Wilson Lalengke, Jurnalis warga anti korupsi garis keras. (Foto/TM)
Kalangan sosiolog meyakini bahwa konten media atau berita dan informasi yang ditayangkan di media-media bukanlah sesuatu yang benar-benar realitas objektif, tetapi hanya mencerminkan kepentingan dan nilai-nilai mereka yang berkuasa di suatu komunitas atau bangsa. Oleh sebab itu, ketika para wartawan telah berselingkuh dengan para penguasa, sebagaimana dalam kasus PWI-Kementerian BUMN, maka dapat dipastikan korupsi tumbuh seperti jamur di musim hujan.
Faktanya, Komisi Pemberantasan Korupsi (KPK) telah dibentuk sejak lebih dari 20 tahun lalu, namun korupsi tidak kunjung berakhir. Bahkan yang terjadi malah sebaliknya, korupsi semakin meraja-lela. Ini menunjukkan bahwa perilaku korupsi terus berkembang pesat, baik dari sisi jumlah pelaku maupun kualitas modus operandi serta nominal dana yang dikorupsi.

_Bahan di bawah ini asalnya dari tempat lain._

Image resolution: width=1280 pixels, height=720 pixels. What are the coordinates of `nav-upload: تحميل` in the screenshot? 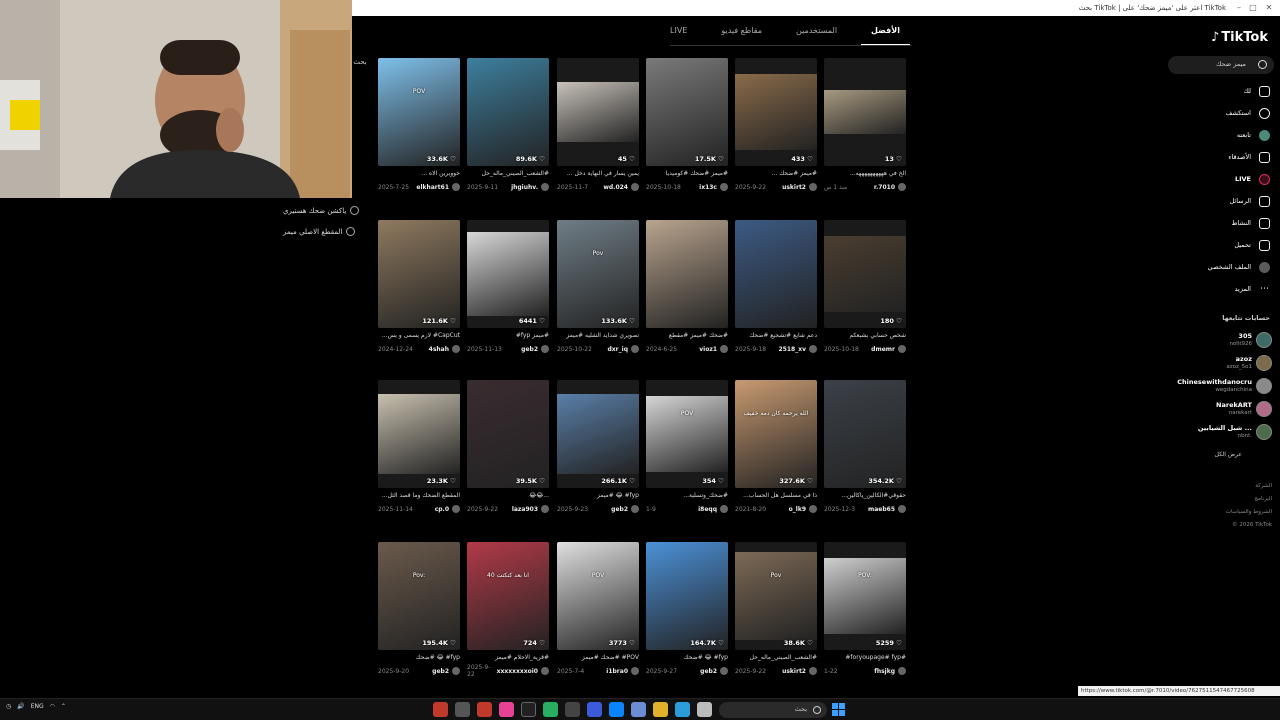 It's located at (1252, 245).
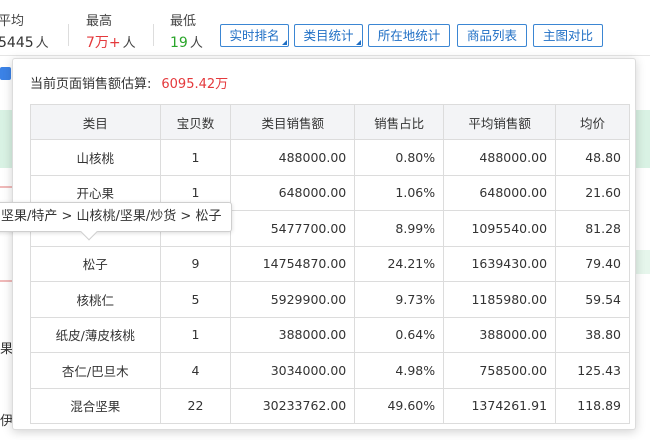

Ajaibnya, korupsi juga tumbuh subur di lingkungan lembaga anti rasuah bernama KPK itu. Korupsi dilakukan oleh hampir semua personil, mulai dari pimpinan puncak hingga ke staf penjaga sel tahanan KPK. Nominal bervariasi, namun angkanya bikin kita bergidik geleng kepala. Dengan kondisi ini, bagaimana mungkin korupsi dapat dihilangkan, atau minimal berkurang, tatkala lembaga ad-hock yang diharapkan memberantas korupsi justru terseret arus ikut melakukan korupsi?
Pertanyaan seriusnya adalah mengapa gerombolan manusia di kedua lembaga itu, PWI dan KPK, dapat terjerembab dengan mudah ke kubangan korupsi? Kata Ebiet, tanyalah pada rumput yang bergoyang. Tapi, tidak sesederhana itu Kang Ebiet. Sebab ketika pagar-pagar memegang kekuasaan, niscaya mereka menjelma jadi pemangsa tanaman yang dijaganya. Dan rumputpun diam tak mampu menjawab sekatapun. Tersebab moralitas hilang dari badan oleh kekuasaan (power), jangankan hartanya, tinja temannya pun akan mereka tilap hingga tandas. Itulah kondisi darurat korupsi terparah yang siap hancurkan negeri ini berkeping-keping sebentar lagi. (*)
Penulis adalah jurnalis warga anti korupsi garis keras.